GW Bush X-mas Present to Oil Corporations; Public BLM Land in Utah

by Wilderness Commons NOT for Sale!! Saturday, Dec. 20, 2008 at 10:15 AM

Utah - 12/19 In a last ditch effort to appease the oil corporations, the outgoing GW Bush regime is auctioning off public BLM land to the highest bidder. Environmentalists, hunters, and other outdoor recreationists and lovers of wilderness are all protesting this sale of public land to corporate bidders.

From the Southern Utah Wilderness Alliance;

"BLM to Hold Christmas Oil and Gas Lease Fire Sale

We knew that the Bush administration and its minions in Utah would do everything in their power before leaving office to compromise our state and its remarkable wilderness landscapes. We were right. The BLM recently issued “records of decision” marking final approval for all six resource management plans (RMPs) just in time for the Bush administration to scurry out of office. It has been hard to read or listen to the nonsense that has come from Utah state director Selma Sierra—herself a close friend of former Interior Secretary Gale Norton—about the burning “need” to get these plans finished “on schedule.”
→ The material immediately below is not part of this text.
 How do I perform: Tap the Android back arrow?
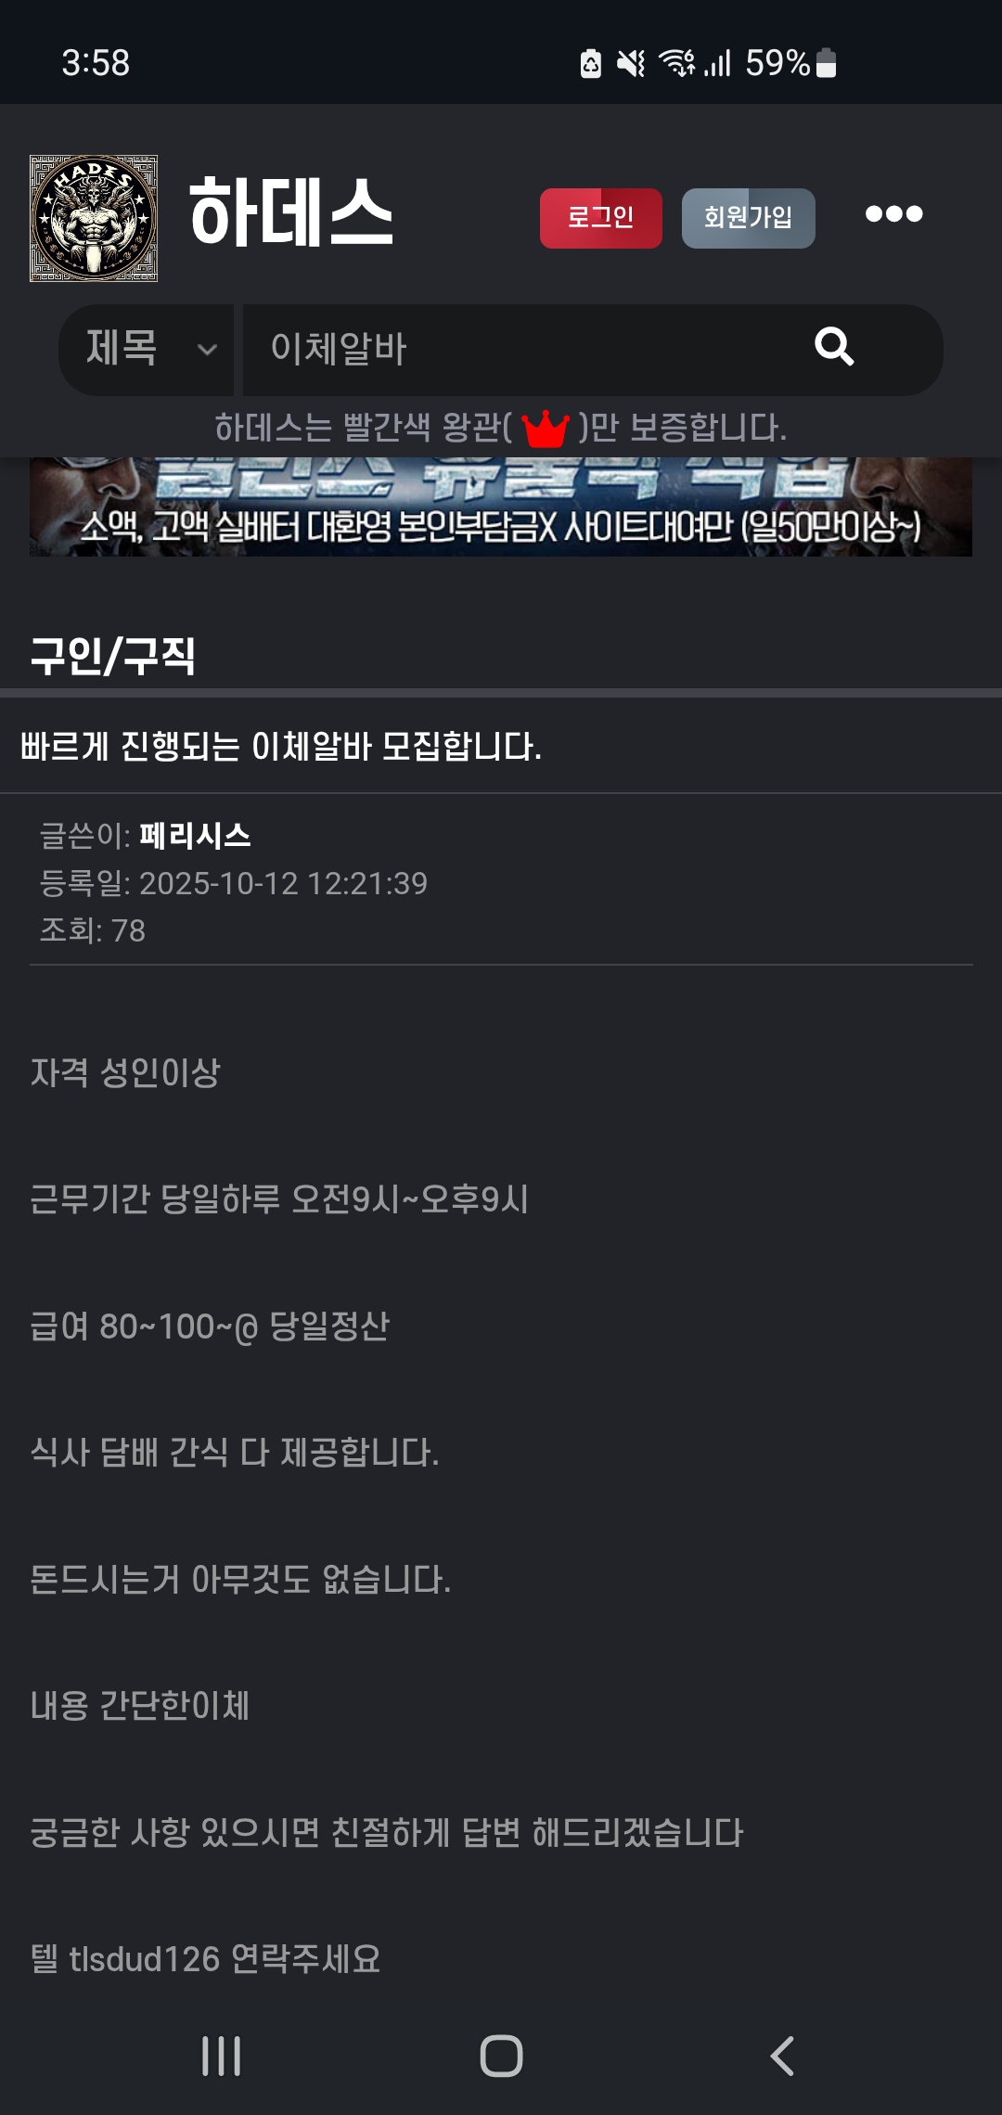(782, 2056)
As lobbyist Bob Weidner told a collection of county and state officials in 2006—with BLM officials and industry representatives looking on approvingly—that’s doublespeak for “striking while the iron is hot” to “fix” these RMPs, “an opportunity that may never come again.” The BLM met industry expectations, leaving us with a sorry collection of illegal plans that throw the door wide open for rampant off-road vehicle damage and energy leasing and development.

Here’s one of the first waves to break: the Utah BLM recently announced that it is delaying previously scheduled quarterly oil and gas lease sales from November 18 to December 19. Why the delay? Because the BLM can only sell these leases after it has approved the above-mentioned RMPs with pro forma records of decision. No records of decision, no lease sales. BLM officials have openly admitted to us that they switched the date to allow them to begin selling leases in some of the state’s most wild and remote public lands—lands that had
been blocked from leasing by a landmark SUWA legal victory in 2006 and several administrative appeals board decisions that followed.
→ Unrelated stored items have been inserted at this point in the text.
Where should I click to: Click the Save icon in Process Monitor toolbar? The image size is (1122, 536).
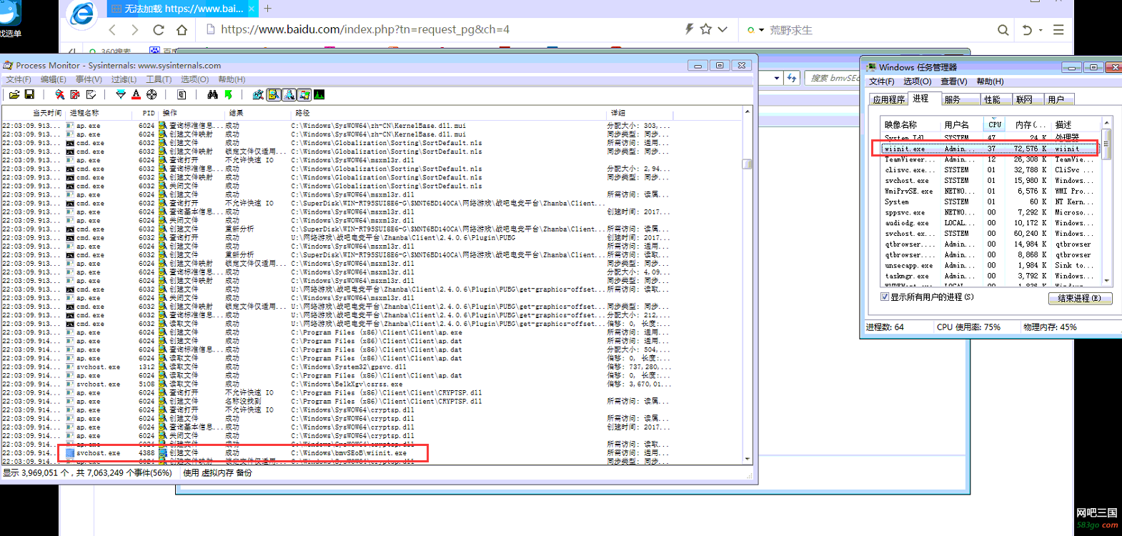tap(29, 94)
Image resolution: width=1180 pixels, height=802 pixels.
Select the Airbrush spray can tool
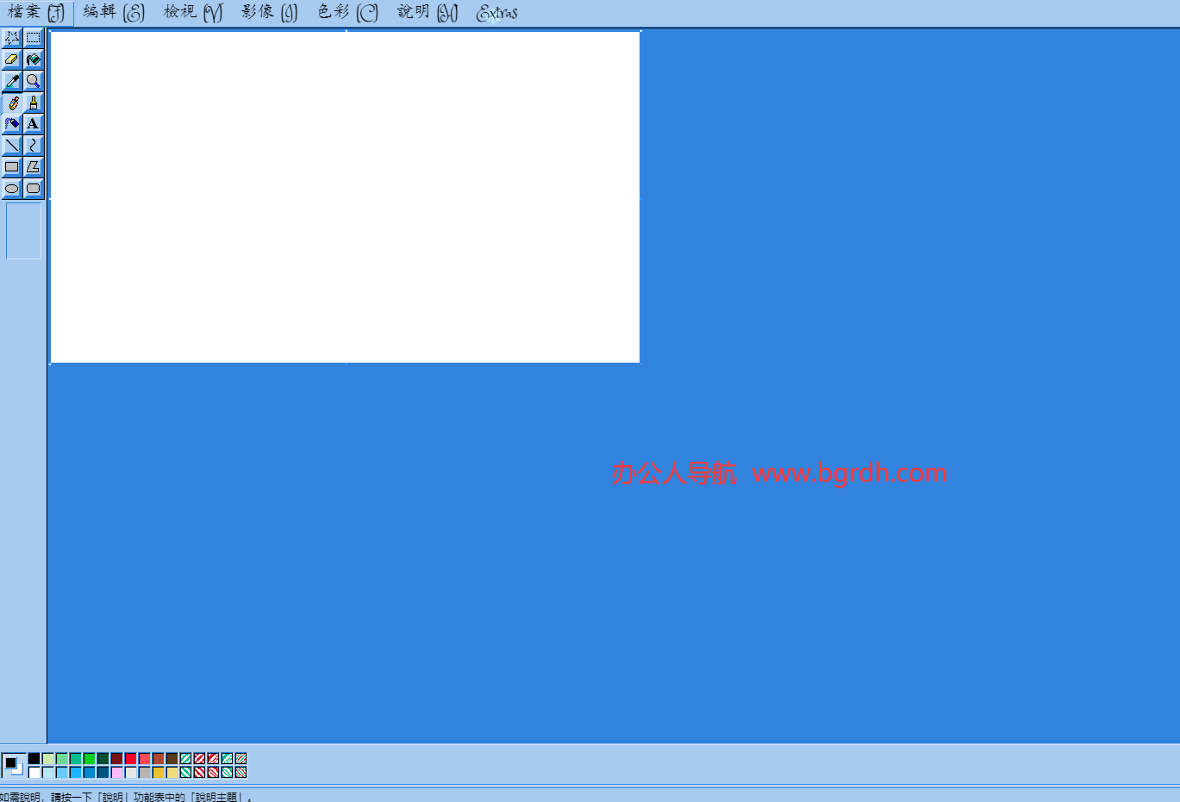coord(12,124)
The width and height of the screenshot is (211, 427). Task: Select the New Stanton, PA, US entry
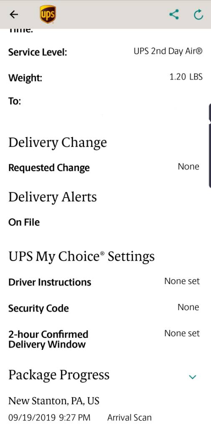(54, 401)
Why would the BLM do such a thing? Quite simply because industry asked (read: told) the agency to do so. There is certainly no shortage of public lands in Utah already under lease but not in production. As of the end of fiscal year 2006, there were over 4.6 million acres of BLM managed land under lease but less than 1 million acres in production.

Bottom line, industry wants to get leases while the getting is good. While that may make sense for a private company’s bottom line, it’s no way to manage Utah’s redrock country.

With your support, we will fight this lease sale, as we have so many other deplorable actions that the BLM has undertaken these past eight years.


to send letter of protest, please visit;
http://www.suwa.org/site/PageServer?pagename=December2008_LeaseSaleArticle

or;

http://www.suwa.org/site/PageServer


background info from SUWA;

For Immediate Release: December 17, 2008

Contact:
Stephen Bloch, SUWA, (801) 428-3981

"SUWA and Others File Suit to Stop Controversial Sale of Oil and Gas Leases in Proposed Wilderness Near National Parks

The Southern Utah Wilderness Alliance and a broad coalition of conservation and preservation groups filed suit in federal district court today to stop the BLM from auctioning off wilderness-quality lands for oil and gas development. The lease sale, which is scheduled for December 19, follows BLM’s equally controversial issuance of six management plans for public lands across eastern and southern Utah, which opened up vast swaths of red rock country to oil and gas drilling and off-road vehicles.

The contested lease sale would lead to the industrialization of some of Utah's most spectacular wilderness-quality landscapes, including Desolation and Nine Mile Canyons, and would degrade air quality at Arches and Canyonlands National Parks and Dinosaur National Monument.

“BLM cut corners on this lease sale, which will do nothing to lower the price that Americans pay at the pump or to heat their homes,” said Stephen Bloch, Conservation Director for the Southern Utah Wilderness Alliance. “What it will do, however, is leave a legacy of ruin in some of Utah’s most iconic landscapes.”

The complaint (Southern Utah Wilderness Alliance v. Allred) argues that the BLM, in its haste to complete the lease sale before the new administration takes office, disregarded impacts to air quality, failed to protect archaeological sites, ignored the impacts of climate change on public lands, and failed to consider how oil and gas drilling exacerbates the effects of climate change. Joining SUWA as plaintiffs in the case are the Natural Resources Defense Council, the Sierra Club, the Grand Canyon Trust, the National Parks Conservation Association, The Wilderness Society, and the National Trust for Historic Preservation. The plaintiffs are represented by attorneys from SUWA, Earthjustice and the Natural Resources Defense Council."